*** SUPPLIED PASSAGE ***
How Australia’s energy transition might trip over the wires

How Australia’s energy transition might trip over the wires

It is time to consider the community and social factors

One relatively uncontroversial statement among advocates of climate action is that however well we’re doing now, it needs to be far faster.

One clean-energy-adjacent infrastructure venture that has received far more love than actual clean energy by Australia’s conservative government has been the build-out of transmission infrastructure. In New South Wales, for instance, Prime Minister Scott Morrison lent support to new transmission lines (on the grounds that it was paired with more fossil fuel extraction). In January 2019, Morrison pledged financial support to fast-track an additional interconnector between Tasmania and Victoria, named the ‘Marinus Link’, and in recent weeks, part of his post-COVID19 economic recovery plan involves removing environmental protection hurdles for that transmission link.

“While the expedited assessment process will help the project come online earlier, it does appear to come at the expense of the environmental approvals process, including under the Environmental Protection and Biodiversity Conservation Act, which the Morrison government has looked to curtail.”, wrote RenewEconomy’s Michael Mazengarb.
*** End of SUPPLIED PASSAGE ***
STUDY QUESTIONS:
- 1) Can you reproduce, word for word, the part of the article on Australia's energy transition starting with "One relatively uncontroversial" and going on through "that transmission link."?
- 2) How does the article on Australia's energy transition and its transmission lines carry on after its final sentence? Write the continuation.
*** EXTRACTED INFORMATION ***
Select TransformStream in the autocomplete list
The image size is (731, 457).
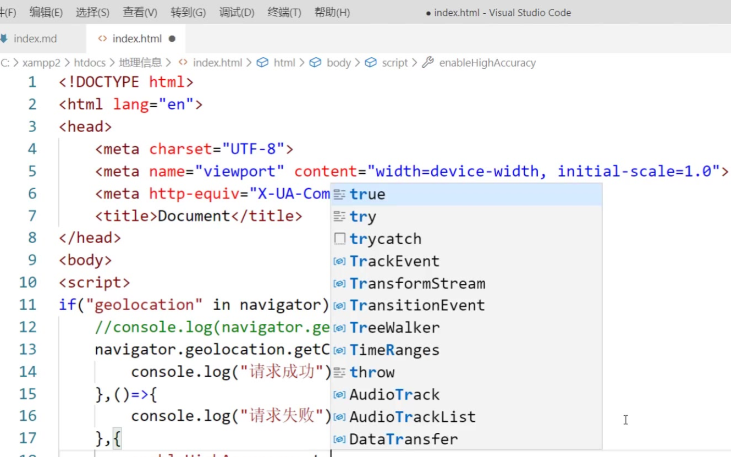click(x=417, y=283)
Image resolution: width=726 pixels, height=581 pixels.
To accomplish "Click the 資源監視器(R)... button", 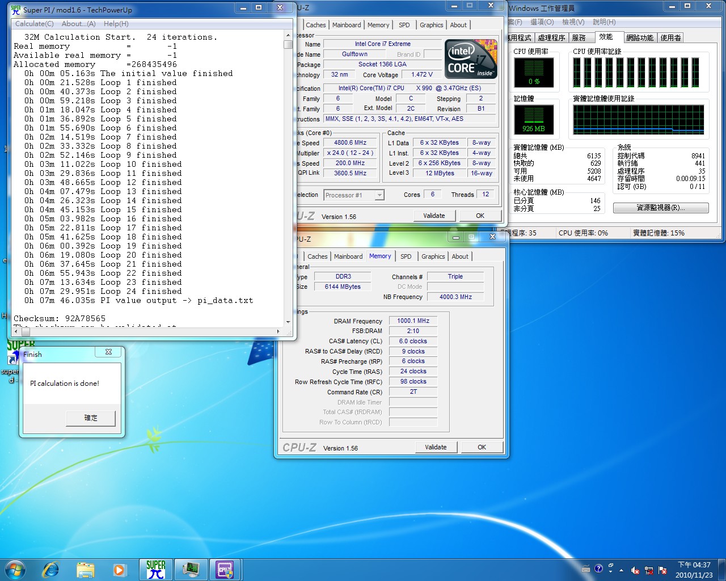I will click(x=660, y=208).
*** End of EXTRACTED INFORMATION ***
RESPONSES FOR EACH TASK:
- 1)
One relatively uncontroversial statement among advocates of climate action is that however well we’re doing now, it needs to be far faster.

One clean-energy-adjacent infrastructure venture that has received far more love than actual clean energy by Australia’s conservative government has been the build-out of transmission infrastructure. In New South Wales, for instance, Prime Minister Scott Morrison lent support to new transmission lines (on the grounds that it was paired with more fossil fuel extraction). In January 2019, Morrison pledged financial support to fast-track an additional interconnector between Tasmania and Victoria, named the ‘Marinus Link’, and in recent weeks, part of his post-COVID19 economic recovery plan involves removing environmental protection hurdles for that transmission link.

- 2)
Environmental and social factors in big and pivotal development projects like the Marinus Link are deeply intertwined. Often, much opposition from people comes from demands for greater environmental protection. And human health and safety is deeply linked to ecology and biodiversity. The simple anxiety that stems from Morrison’s latest intervention is that speeding up the construction of a large technological renewable energy integration project actually decreases the possibility of it happening faster.

Australia is going to have to build a fair quantity of new transmission infrastructure, if vast quantities of wind and solar are to successfully replace coal and gas fired power stations. That is a given, and outlined neatly in the Australian Energy Market Operator’s Integrated System Plan.